Selon les chiffres du Fonds des Nations Unies pour la population, une fille sur trois de moins de 18 ans à Madagascar connaît une grossesse en raison des mariages précoces encore élevées dans le pays et aussi d’une activité sexuelle avancée. Une situation qui n’est pas en faveur de ces jeunes filles qui perdent leur statut d’adolescentes scolarisées pour se retrouver souvent dans une extrême pauvreté. C’est le cas des filles-mères recueillies au Centre Aïna situé dans le quartier d’Isotry. « Elles ont entre 13 et 22 ans. Certaines viennent de la campagne pour chercher du travail mais se retrouvent enceintes. D’autres ont subi des viols ou ont abandonnées par leur compagnon et sont une charge pour la famille. C’est au cas par cas », souligne Hasina Ramarolahy, responsable de crèche au sein du centre.

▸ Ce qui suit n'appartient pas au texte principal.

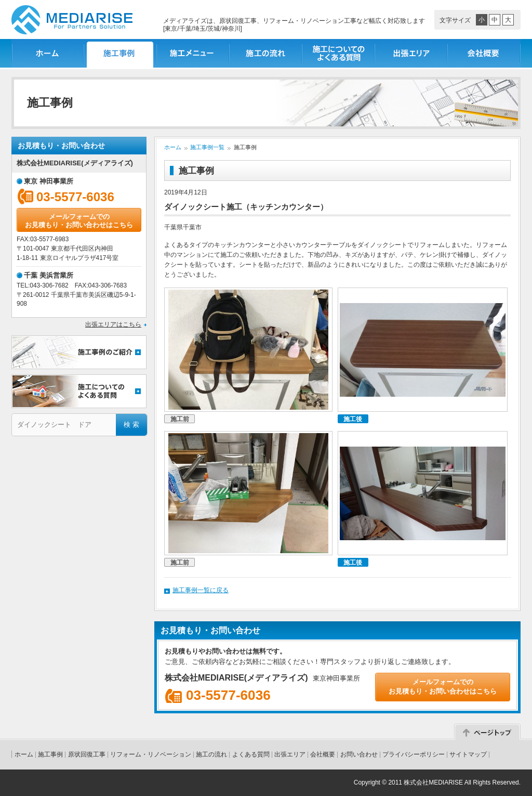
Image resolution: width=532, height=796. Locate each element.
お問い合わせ (359, 754)
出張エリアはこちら (113, 324)
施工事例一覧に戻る (201, 590)
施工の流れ (266, 53)
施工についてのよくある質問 (339, 53)
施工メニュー (193, 53)
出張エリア (411, 53)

Depuis l’ouverture du centre en 2011, une quarantaine de jeunes filles-mères et célibataires ont été reçues. Elles viennent de leur plein gré ou sont recommandées par le ministère de la Population. Actuellement, 18 mamans avec leurs enfants sont pris en charge. Un programme mère-enfant a été mis en place au niveau des crèches solidaires pour accueillir les enfants dans la journée de 7 h 30 à 17 h30. « Nous leur offrons un endroit stable, un suivi médical, une scolarisation , sans oublier les activités sportives et artistiques. Quant aux mamans, elles suivent des cours de planning familial, de notion de parentalité, de développement affectif pour les enfants de 0 à 3 ans. » L’objectif du Centre Aïna est d’assurer l’insertion professionnelle des filles-mères à travers une remise à niveau scolaire par l’alphabétisation, des cours de français et d’économie familiale. « Elles suivent également des formations en esthétique, couture, artisanats, services à la personne… Nous travaillons en collaboration avec des entreprises à Tana pour permettre à ces jeunes filles d’intégrer plus facilement le monde professionnel. A part Isotry, une autre crèche a été ouverte dans quartier rural de Laniera où les formations sont axées au niveau de l’agriculture et artisanat. »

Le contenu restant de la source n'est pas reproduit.